Hai ibuku. Aku sekarang sudah ada di Surakarta. Aku sangat merasa senang bisa berada disini. Namun, lebih senang lagi jika melihat senyuman mu. Aku menulis ini sambil menangis lo. Aku tidak berharap engkau membacanya. Aku tau engkau buta aksara. Aku yakin engkau pasti senang mendengar aku telah kuliah.

Semenjak setahun terakhir engkau begitu susah melepaskanku untuk sekolah lagi. Alasannya aku terlalu jauh dan tidak bisa pulang kalau aku rindu. Aku tau itu bu. Tapi aku tidak bisa menolak doamu yang terkabul. Engkau begitu bangga mengatakan aku kuliah lagi, walaupun engkau tidak tau kuliah itu apa.

Engkau begitu renta untuk bekerja. Semenjak kecil tidak pernah engkau mengeluh untuk menghidupi adik-adikmu. Setelah menikah, kalian bersama menghidupi aku dan kakak-kakakku. Entah seberapa besar tenaga, uang, pikiran yang kalian sumbangkan untuk kami. Aku tidak dapat menghitungnya. Mungkin dunia seisinya tidak dapat membayarmu.  Caramu mendidik ku untuk jadi anak yang baik selalu ku ingat. Bahkan aku tau engkau setiap hari mendoakan ku untuk selalu sukses dan mendapatkan apa yang ku inginkan.

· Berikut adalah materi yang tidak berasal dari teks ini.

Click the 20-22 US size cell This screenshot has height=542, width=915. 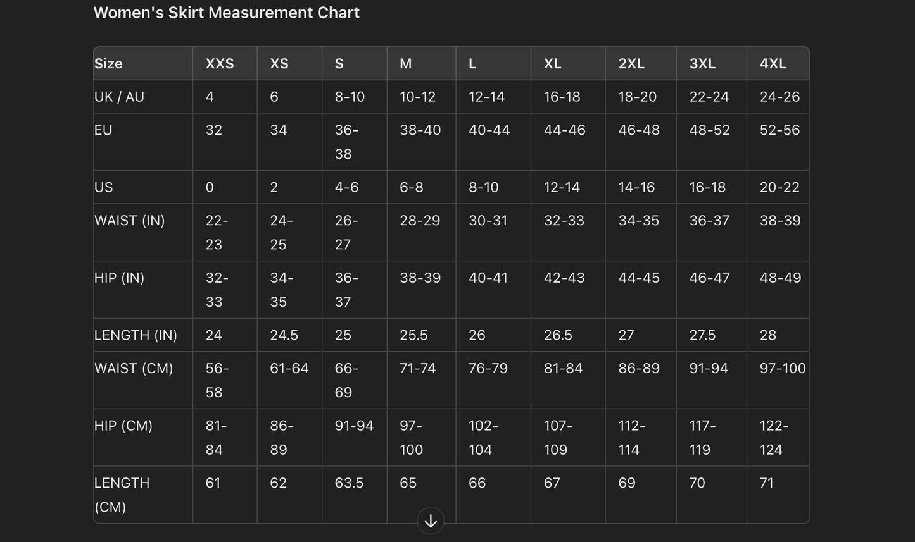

Aku pernah mendengar engkau menjual semua perhiasan dan barang yang engkau miliki demi anakmu. Aku lagi kan? Walau uang sedikit di dompet yang penting aku dapat kiriman. Aku tau engkau butuh makan bu. Tapi kalau ditanya pasti makan sayur. Mau dikata apa tetap saja itu yang kau punya. Aku tau engkau sering bohong kepadaku. Engkau mengatakan tidak pernah absen membeli ikan, namun itu tidak benar. Kalau pun membeli ikan itu pasti untuk bapak. Engkau rela makan kuah ikan kalau bapak menginginkan ikan. Begitu banyak pengorbananmu bu.

Pernah suatu hari saat aku SMA ada program pengentasan buta aksara. Sepertinya itu program mahasiswa Untan. Aku tau engkau butuh ilmu tersebut. Namun engkau lebih memilih anakmu. "Aku telah tua jadi gak bisa membaca juga tidak masalah. aku mati pun nanti tidak akan ditanya malaikat pendidikan sampai mana", katanya. "Kalau memang ditanya maka aku menjawab dua hari saja aku sekolah setelah itu, entahlah. Adik-adikku lebih butuh makan dari pada sekolahku", lanjutmu.

Aku tak menemukan kata egois dari dirimu. Aku hanya tau engkau selalu ingin anaknya bahagia bukan dia. Engkau begitu tegar di luar. Namun aku tau engkau sering sakit. Bahkan mengatakan tidak sakit. Aku juga tau engkau setiap malam selalu memikirkan kami anak-anakmu walau kami jarang demikian. Bapak sering bilang engkau sering menyebut namaku.

Dari hati yang paling dalam aku ingin mengatakan aku sayang ibu.